To Conduct Health Care Operations RGCC may use or disclose health information for its own operations to facilitate the administration of RGCC and as necessary to provide coverage and services to all of RGCC’s participants. Health care operations include activities such as:

- Case management within the center with staff who are practitioners, interns, employees and other representatives of the center.

- Supervision and review of cases to provide consultation, recommendations and assistance in providing services to individuals.

- Training of professionals and students within the center.  In reviewing cases, identifying information is strictly confidential, though case presentations may include general health information.

When Legally Required RGCC will disclose your health information when it is required to do so by any federal, state or local law.

In All Cases of Child Abuse In accordance with the Texas Family Code all child abuse must be reported to the appropriate authorities. 

Danger to Self or Others If you or someone known to RGCC staff is in danger of hurting yourself or others, this information must be reported to the proper authorities or refer you for specialized treatment for this condition.

To Conduct Health Oversight Activities RGCC may disclose your health information to a health oversight agency for authorized activities including audits civil administrative or criminal investigations, inspections, licensure or disciplinary action. RGCC, however, may not disclose your health information if you are the subject of an investigation and the investigation does not arise out of or is not directly related to your receipt of health care or public benefits.

In Connection With Judicial and Administrative Proceeding As permitted or required by state law, RGCC may disclose your health information in the course of any judicial or administrative proceeding in response to an order of a court or administrative tribunal as expressly authorized by such order or in response to a subpoena, discovery request or other lawful process, but only when RGCC makes reasonable efforts to either notify you about the request or to obtain an order protecting your health information.

For Law Enforcement Purposes As permitted or required by state law, RGCC may disclose your health information to a law enforcement official for certain law enforcement purposes, including, but not limited to, if RGCC has a suspicion that your death was the result of criminal conduct or in an emergency to report a crime.

In the Event of a Serious Threat to Health or Safety RGCC may, consistent with applicable law and ethical standards of conduct, disclose your health information if RGCC, in good faith, believes that such disclosure is necessary to prevent or lessen a serious and imminent threat to your health or safety or to the health and safety of the public.

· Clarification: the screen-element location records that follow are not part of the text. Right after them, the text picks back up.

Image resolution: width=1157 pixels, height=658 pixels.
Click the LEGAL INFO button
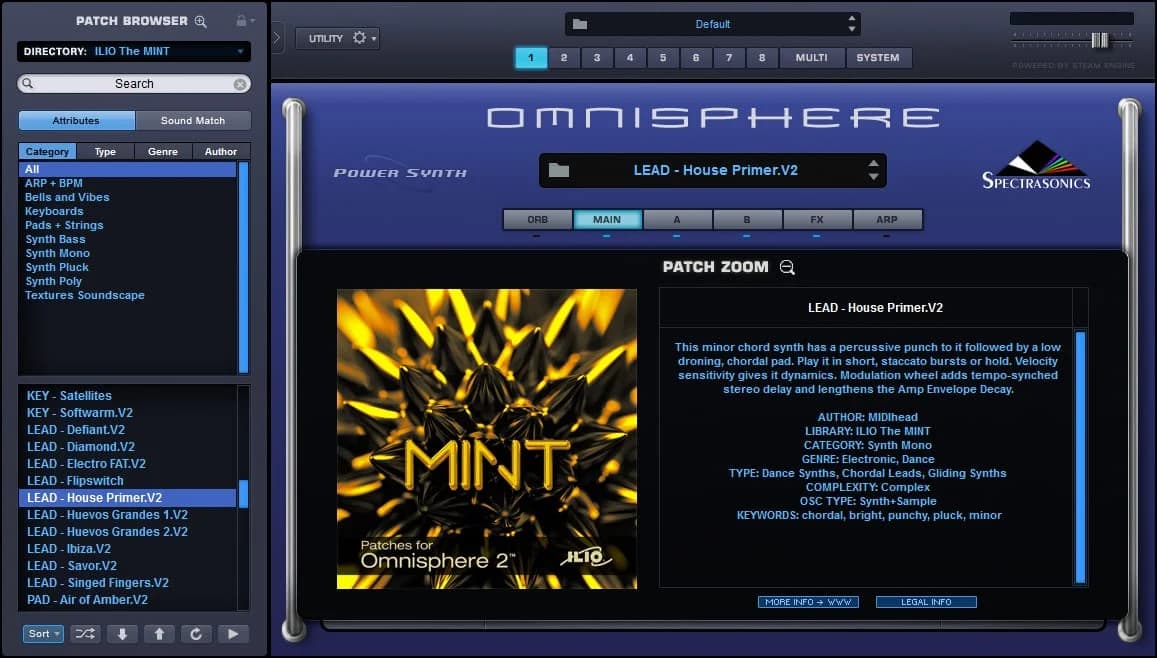[926, 602]
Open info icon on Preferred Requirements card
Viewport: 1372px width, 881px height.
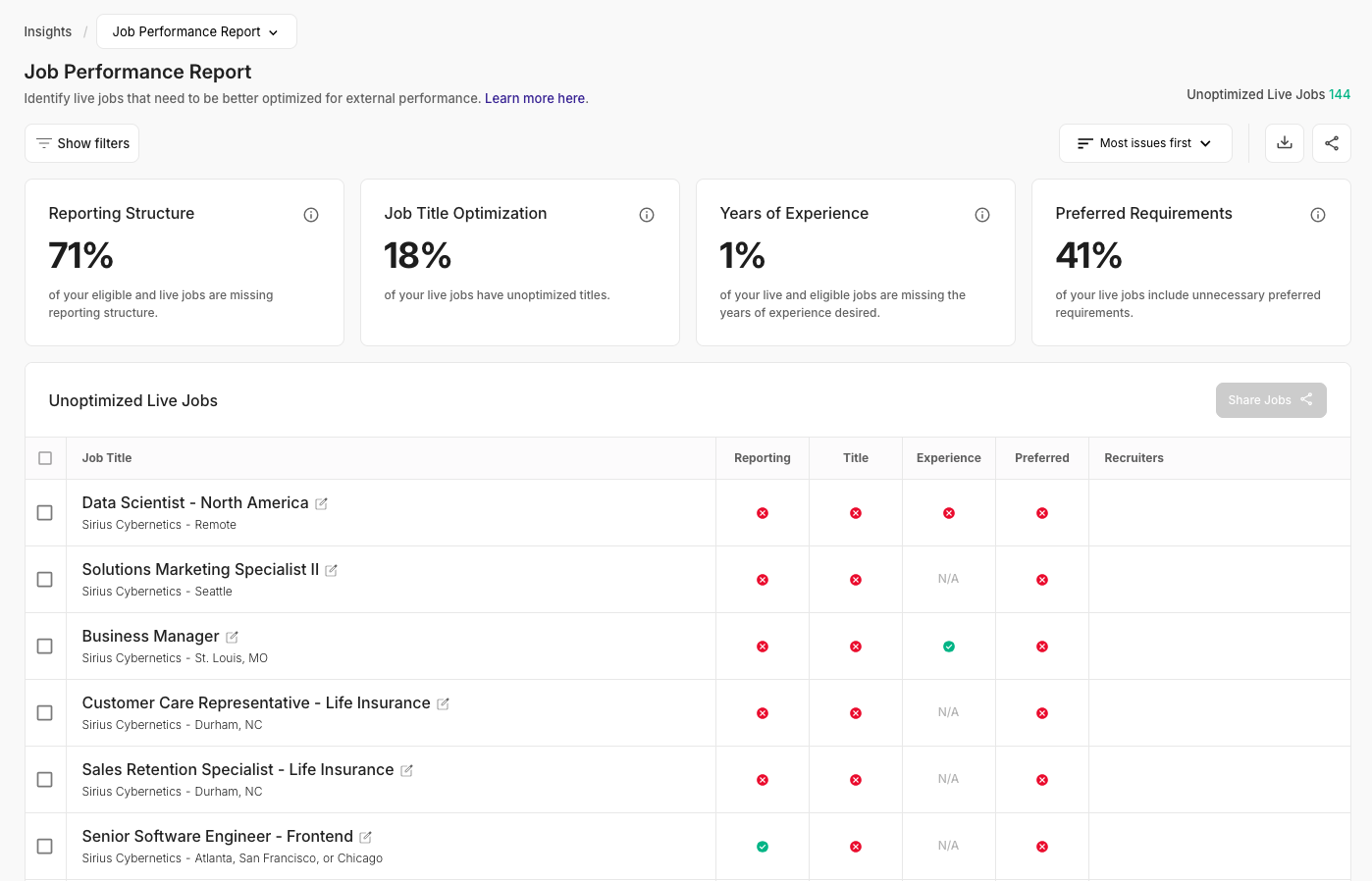1318,215
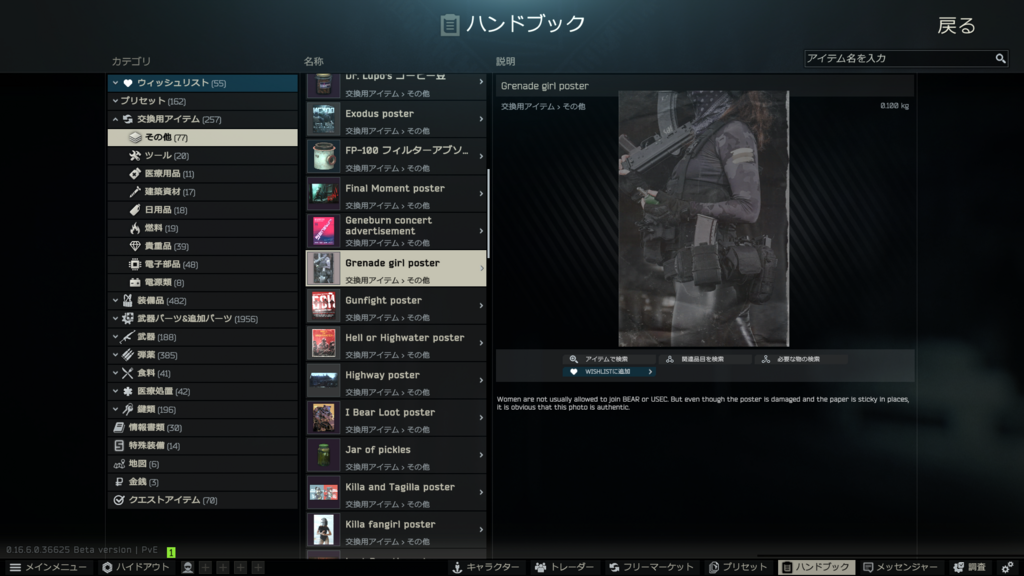Focus the アイテム名を入力 search field
Image resolution: width=1024 pixels, height=576 pixels.
click(x=898, y=59)
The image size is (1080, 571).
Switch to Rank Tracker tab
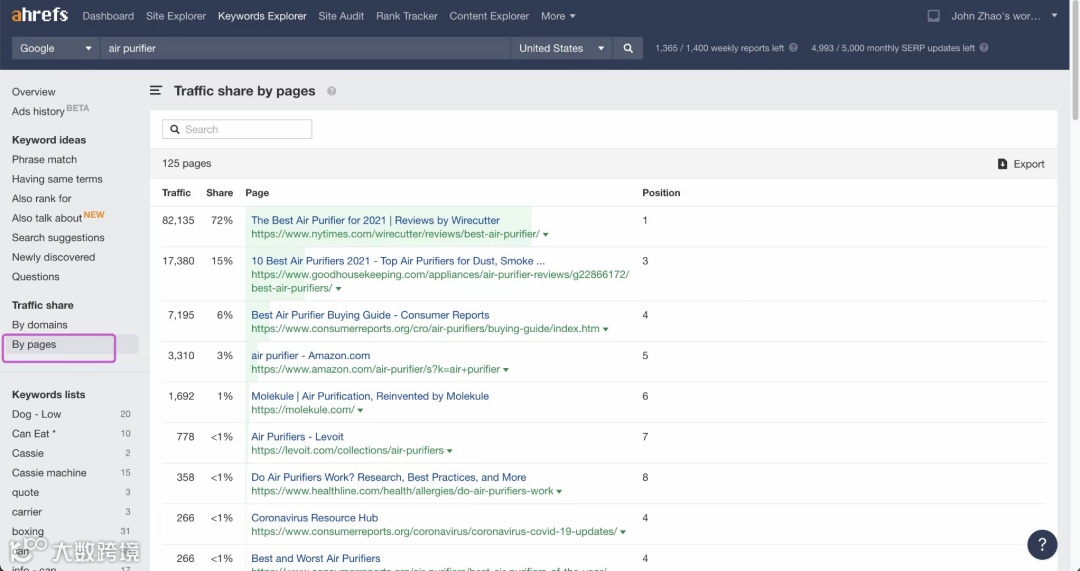(407, 16)
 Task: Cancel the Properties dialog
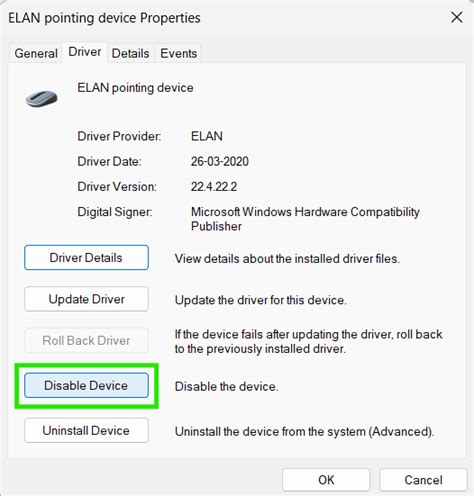[x=423, y=480]
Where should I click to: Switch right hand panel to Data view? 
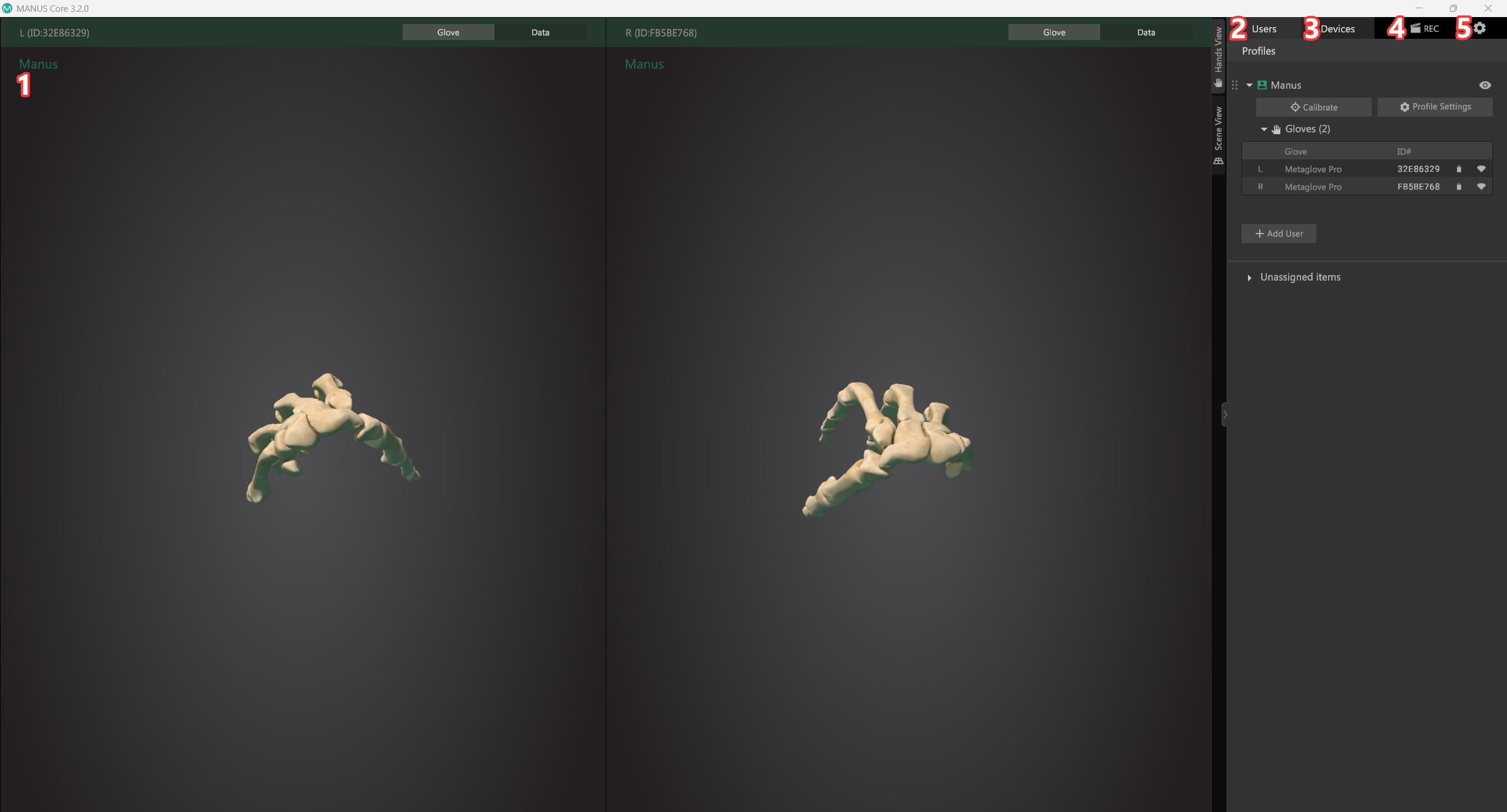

For Specified Government Functions In certain circumstances, federal regulations require RGCC to use or disclose your health information to facilitate specific government functions related to the military and veterans, to national security and intelligence activities, to protective services for the president and others, and to correctional institutions and inmates.

For Worker’s Compensation RGCC may release your health information to the extent necessary to comply with laws related to worker’s compensation or similar programs.

AUTHORIZATION TO USE OR DISCLOSE HEALTH INFORMATION

Other than as stated above, RGCC will not disclose your health information without your written authorization. If you authorize RGCC to use or disclose your health information, you may revoke that authorization in writing at any time.

YOUR RIGHTS WITH RESPECT TO YOUR HEALTH INFORMATION

You have the following rights regarding your health information that RGCC maintains:

Right to Request Restrictions You may request restrictions on certain uses and disclosures of your health information. You have the right to request a limit on RGCC’s disclosure of your health information to someone involved in the payment of your care. However, RGCC is not required to agree to your request 

CONTACT INFORMATION

For more information or for further explanation of this document, you may contact an RGCC representative at 512-480-0205; 314 E. Highland Mall Blvd. Ste 252; Austin TX 78752, or by fax at 512-804-1770 or e mail at dgarzalouis@gmail.com.

EFFECTIVE DATE

This Notice is effective January 1, 2023.